WHAT NEEDS TO BE DONE — From the material below, extract each line that contains the string "agent". Reproduce those lines in their original order.

## START RECORD EXTRACTS

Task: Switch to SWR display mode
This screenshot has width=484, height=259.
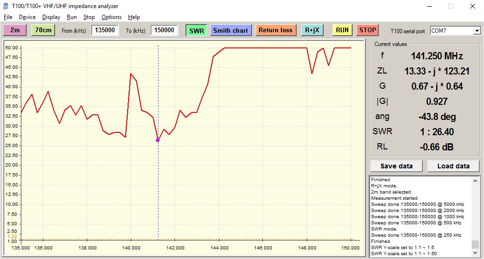Action: [196, 30]
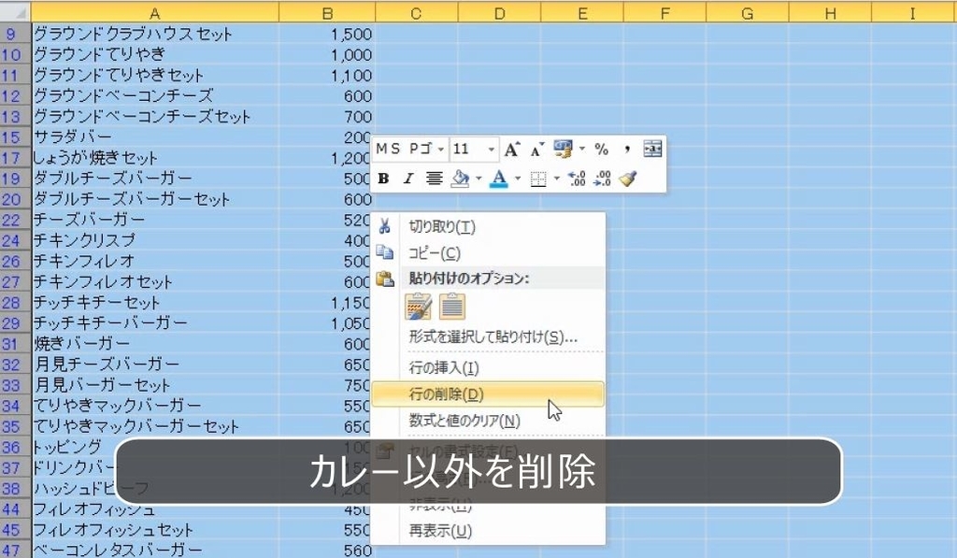This screenshot has height=558, width=957.
Task: Toggle Bold formatting
Action: point(383,179)
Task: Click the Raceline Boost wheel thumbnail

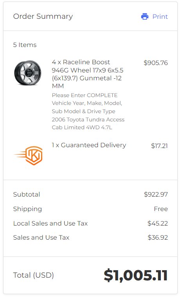Action: (x=28, y=73)
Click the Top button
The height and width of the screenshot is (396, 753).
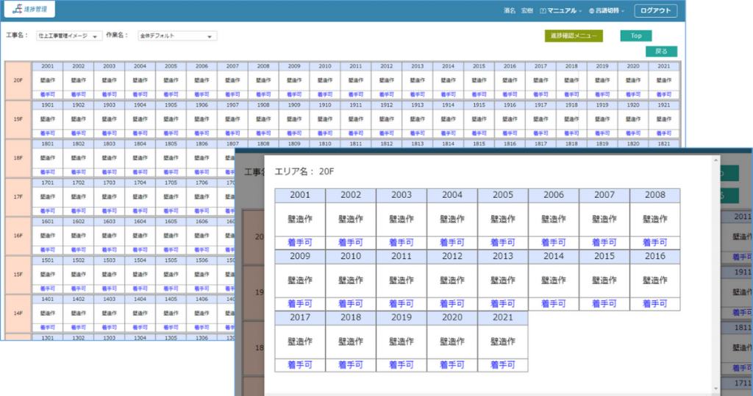pos(635,35)
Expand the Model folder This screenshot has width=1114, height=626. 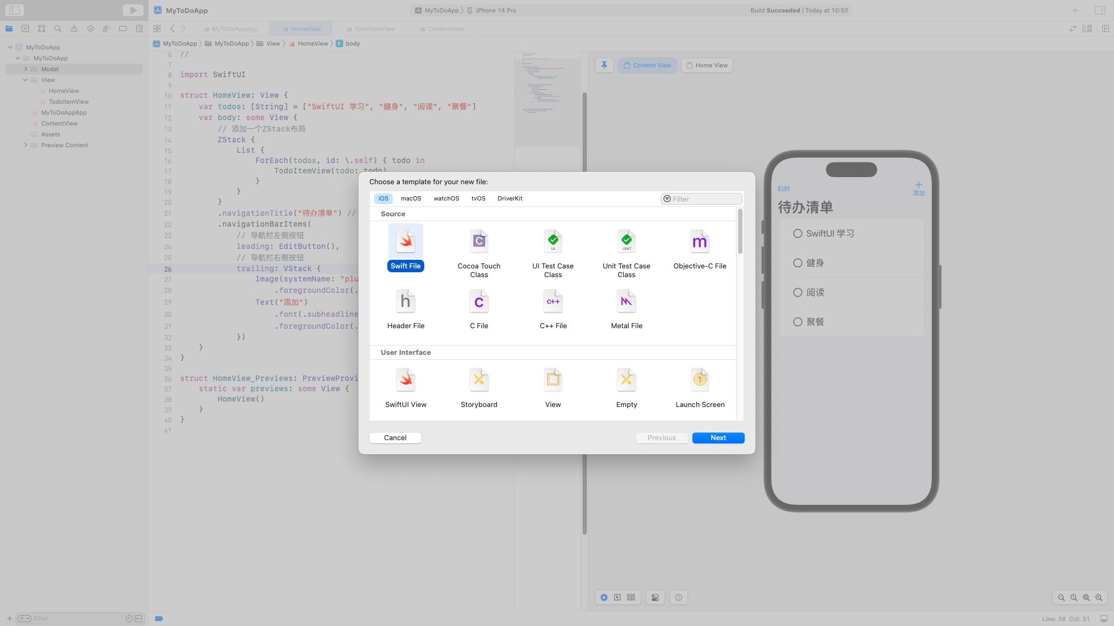point(26,69)
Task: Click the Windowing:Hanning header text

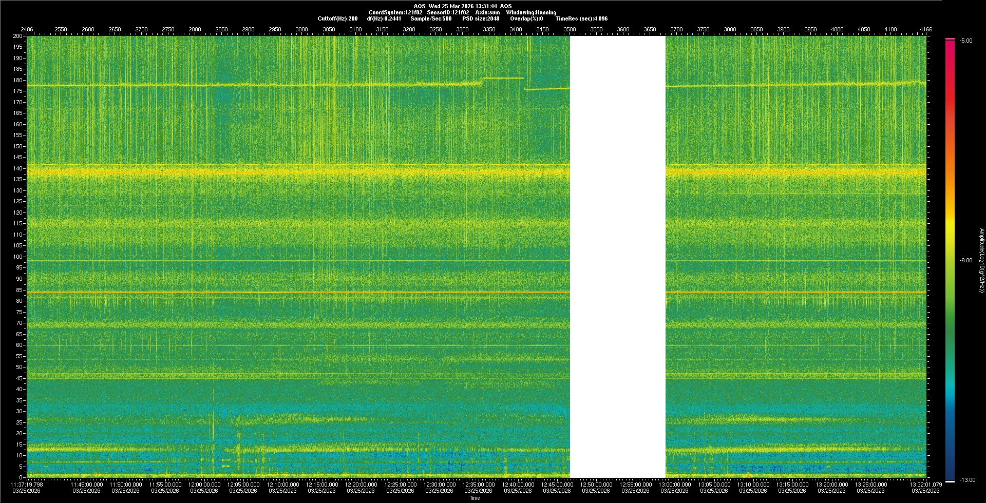Action: point(531,12)
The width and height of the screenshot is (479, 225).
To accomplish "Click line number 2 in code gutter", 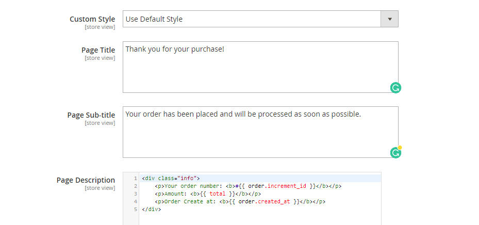I will pyautogui.click(x=135, y=186).
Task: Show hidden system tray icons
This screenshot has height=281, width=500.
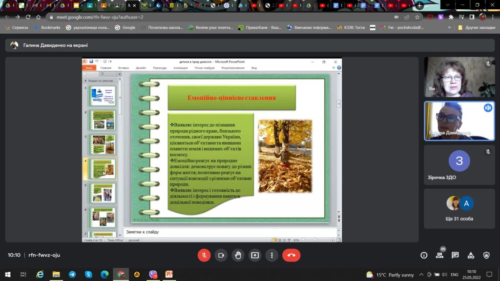Action: pos(421,274)
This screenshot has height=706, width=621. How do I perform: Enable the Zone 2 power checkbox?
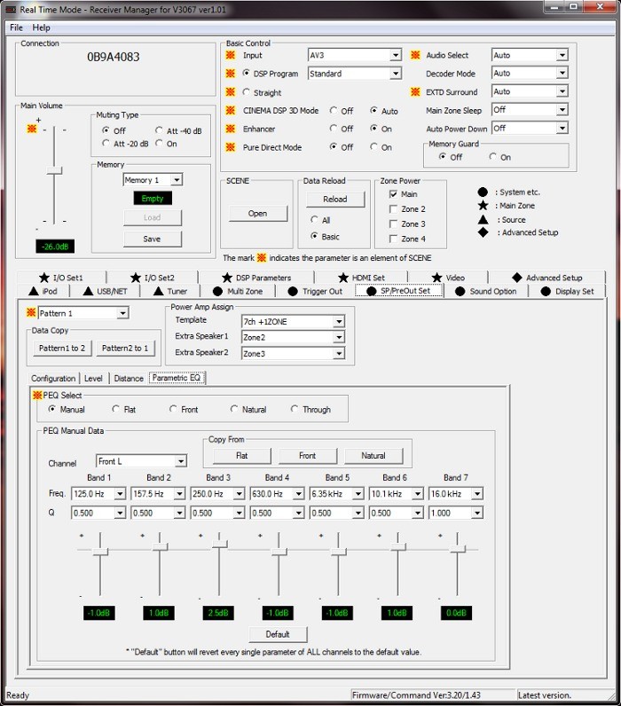pos(393,209)

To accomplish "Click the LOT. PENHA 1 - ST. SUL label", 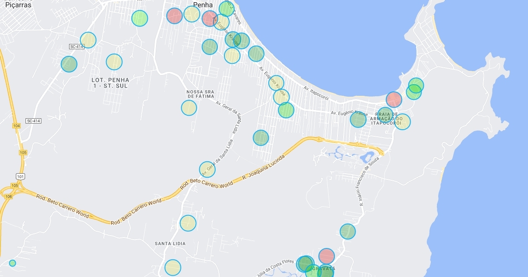I will click(110, 83).
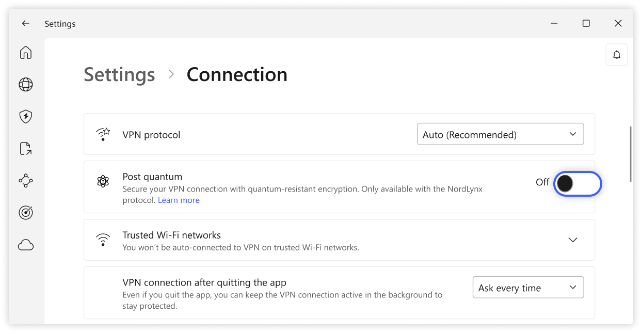Enable the Post quantum toggle
642x333 pixels.
tap(577, 183)
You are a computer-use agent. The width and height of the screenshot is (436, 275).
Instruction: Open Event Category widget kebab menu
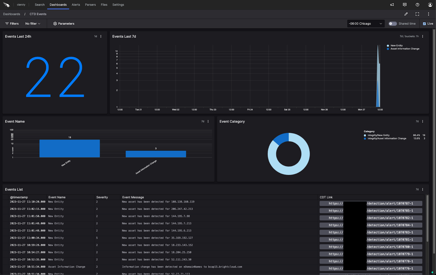[x=423, y=121]
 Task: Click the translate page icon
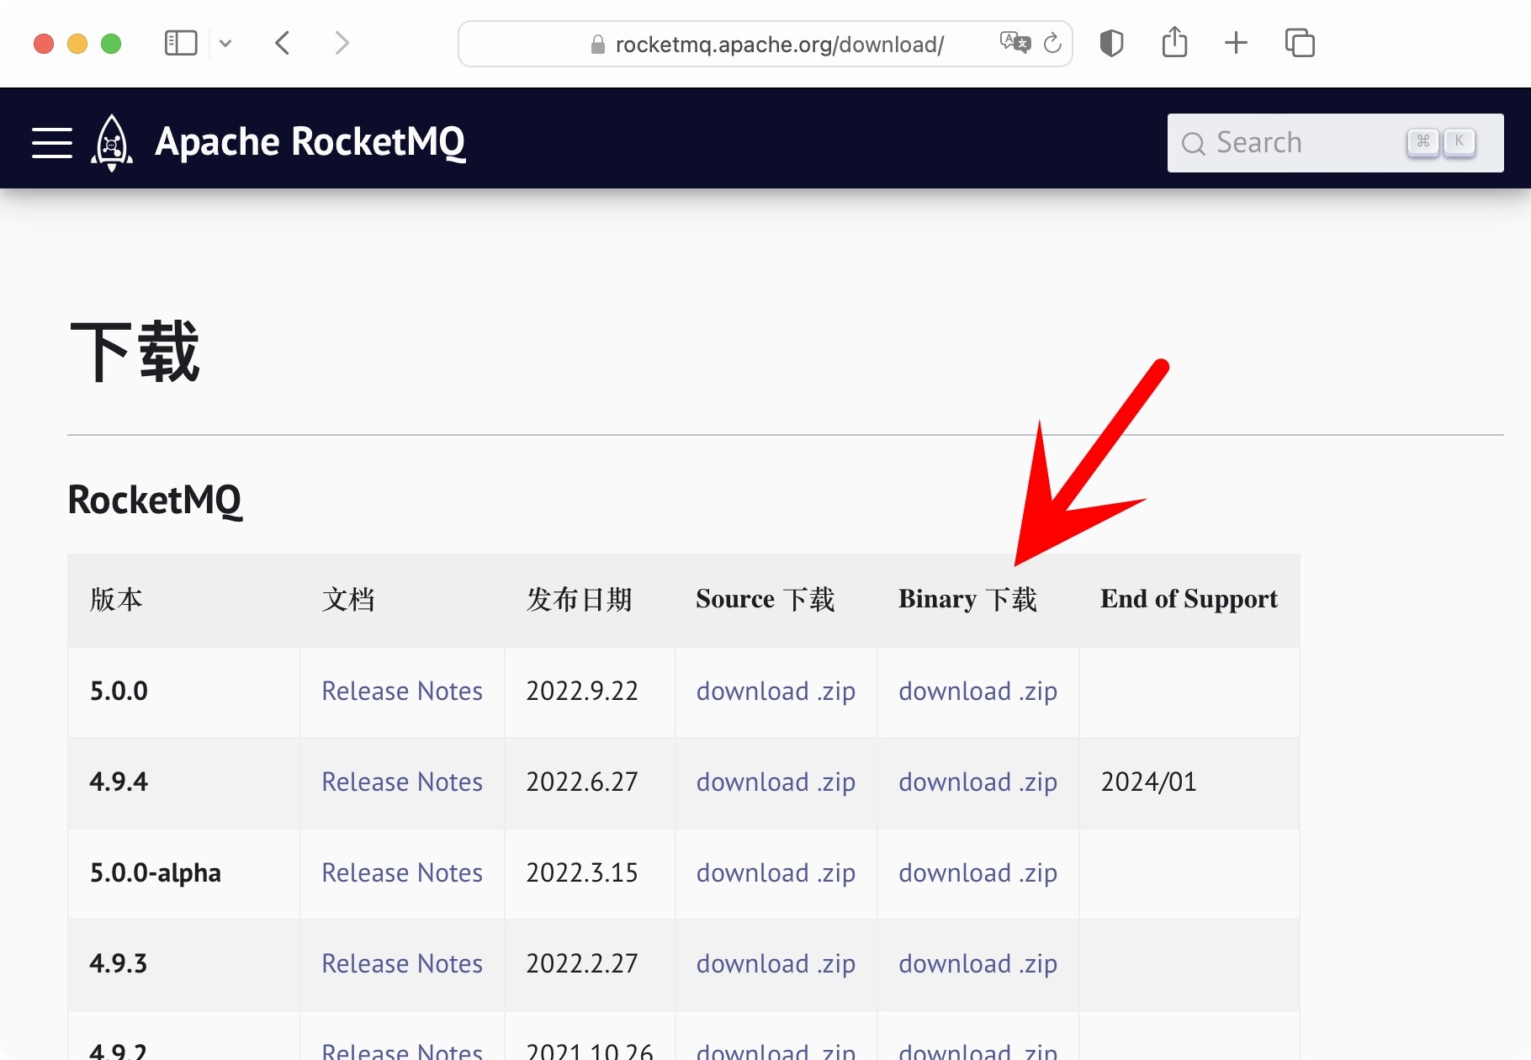click(x=1014, y=42)
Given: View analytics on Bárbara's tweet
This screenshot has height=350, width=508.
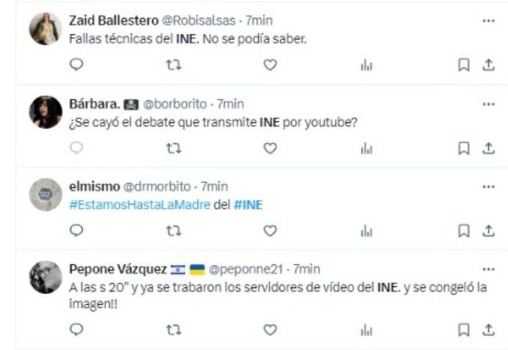Looking at the screenshot, I should 367,148.
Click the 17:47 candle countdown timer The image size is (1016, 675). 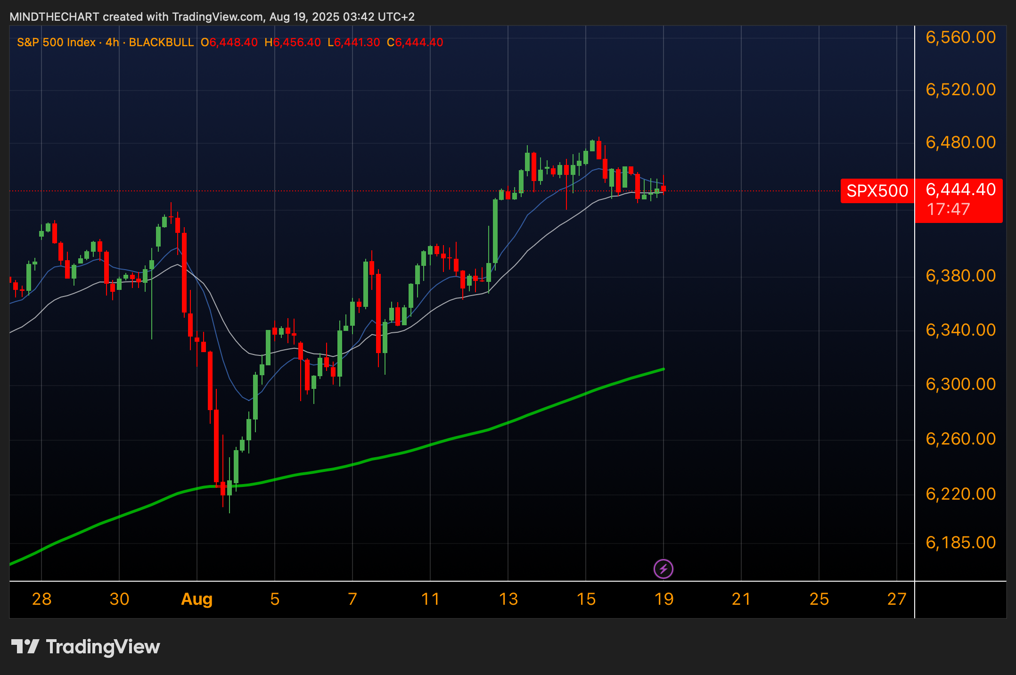[948, 209]
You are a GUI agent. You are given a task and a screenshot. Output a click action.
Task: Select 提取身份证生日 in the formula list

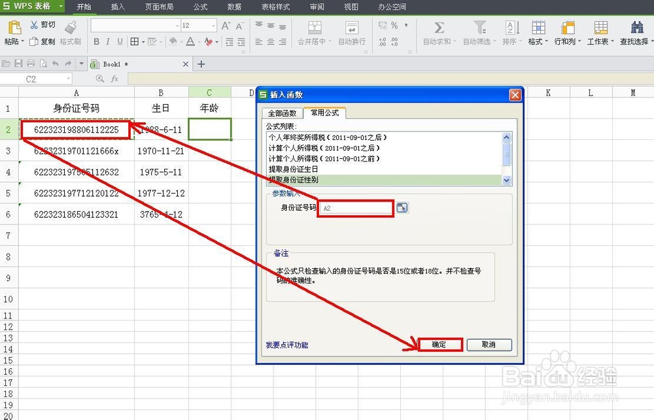click(x=294, y=169)
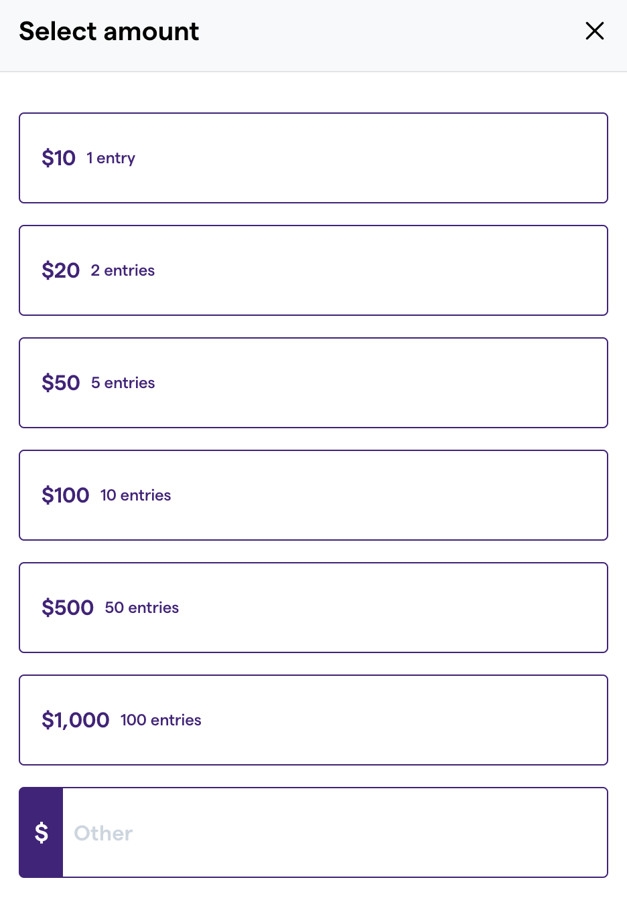This screenshot has width=627, height=898.
Task: Pick the $50 amount option
Action: point(314,383)
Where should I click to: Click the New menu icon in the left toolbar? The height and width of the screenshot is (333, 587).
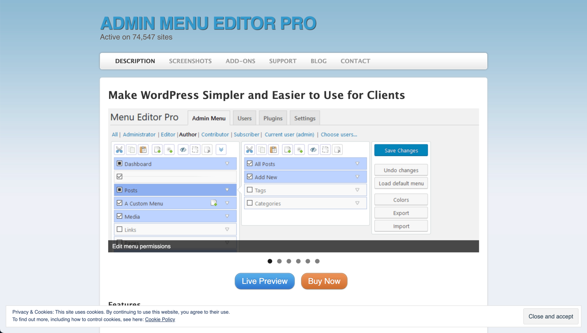pos(157,149)
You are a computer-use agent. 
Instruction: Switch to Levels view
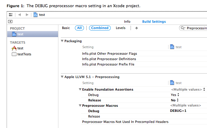[121, 28]
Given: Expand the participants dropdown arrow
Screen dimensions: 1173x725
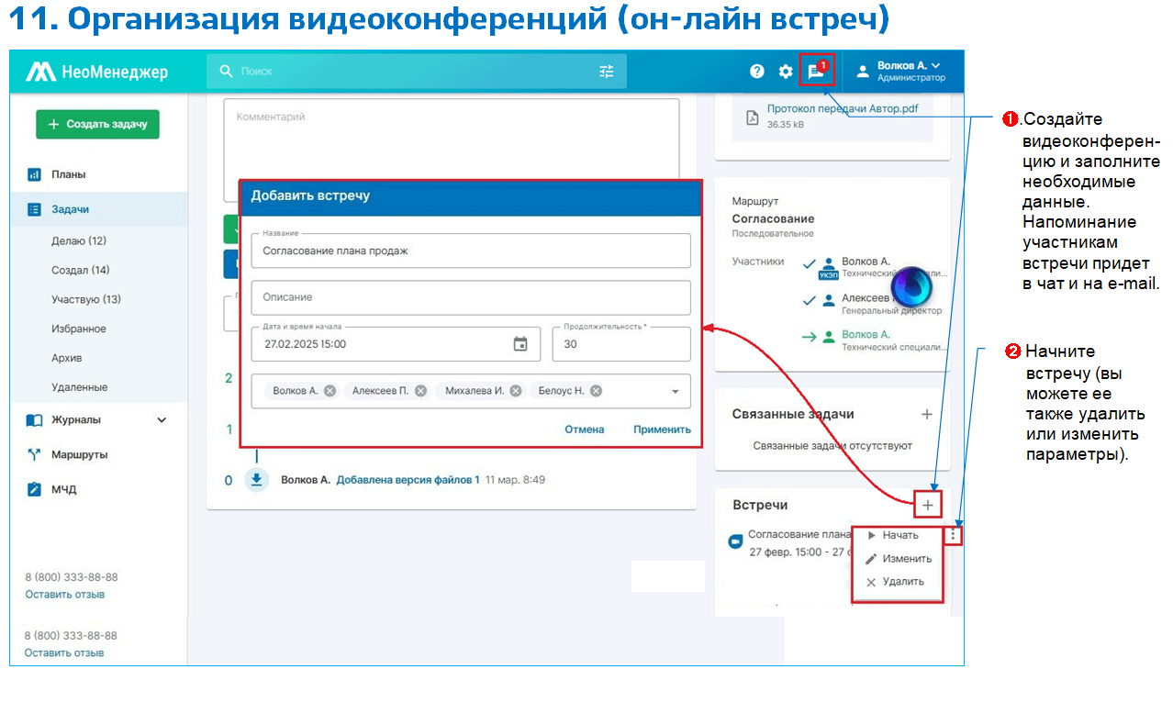Looking at the screenshot, I should click(x=676, y=391).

## END RECORD EXTRACTS

FULL RESPONSE —
You are a computer-use agent. The width and height of the screenshot is (436, 275).
You are a GUI agent. You are given a task and a screenshot. Output a click action.
You are a computer-use agent. 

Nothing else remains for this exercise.